On 30 September 1833, then Count Constantin was married to Countess Maximiliane von Quadt-Wykrath-Isny (1813–1874), eldest child of Count Wilhelm von Quadt-Wykradt-Isny and Maria Anna, Countess von Thurn-Valsassina. Among her siblings were brothers Count Otto von Quadt-Wykradt-Isny (who married Countess Marie von Schönburg-Forderglauchau, a daughter of Alban von Schönburg-Forderglauchau) and Count Friedrich von Quadt-Wykradt-Isny (who married Countess Marianne of Rechberg and Rothenlöwen).

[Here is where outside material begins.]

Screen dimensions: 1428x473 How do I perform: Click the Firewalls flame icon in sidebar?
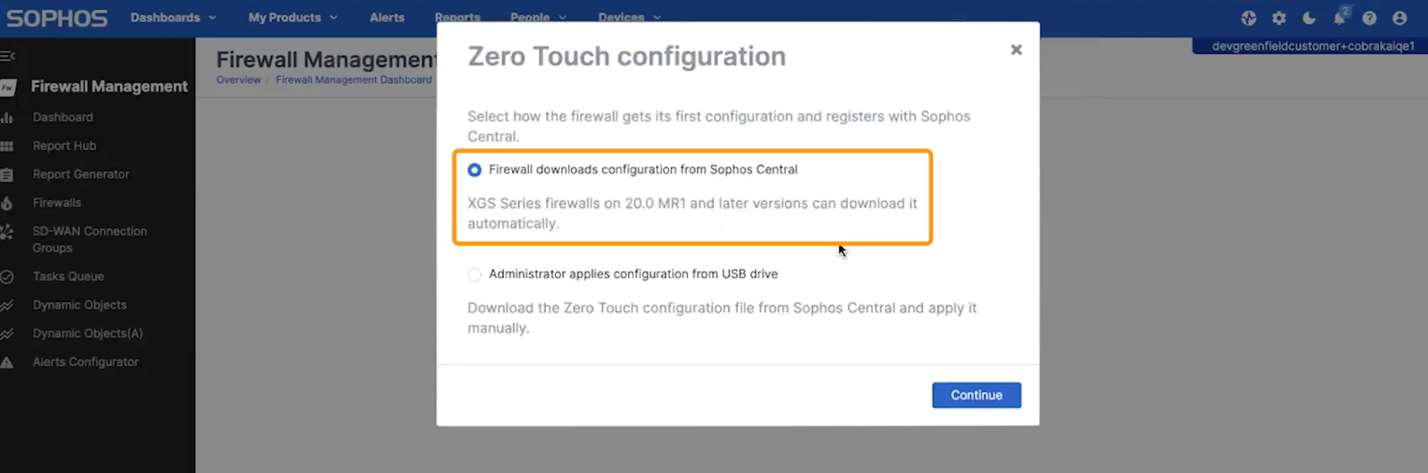pos(7,203)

Together, they were the parents of six children:

- Countess Ottolina of Waldburg-Zeil (1834–1842), who died young.
- Wilhelm, 4th Prince of Waldburg-Zeil (1835–1906), who married Countess Maria Josepha von Wolfegg-Waldsee in 1862. After her death in 1885, he married Princess Marie Georgine von Thurn und Taxis in 1889.
- Count Konstantin of Waldburg-Zeil (1839–1905), who married Baroness Ludwina von Hruby-Gelenj, in 1863.
- Countess Alexandrine of Waldburg-Zeil (1840–1840), who died as an infant
- Count Karl of Waldburg-Syrgenstein (1841–1890), who married Countess Sophie von Waldburg-Zeil-Wurzach, in 1875.
- Countess Anna of Waldburg-Zeil (1844–1877), married Baron Nikolaus Rudolf von Enzberg, a son of Baron Leopold von Enzberg and Baroness Luise von Leoprechting, in 1875.

Prince Constantin died on 17 December 1862 in Kenzingen.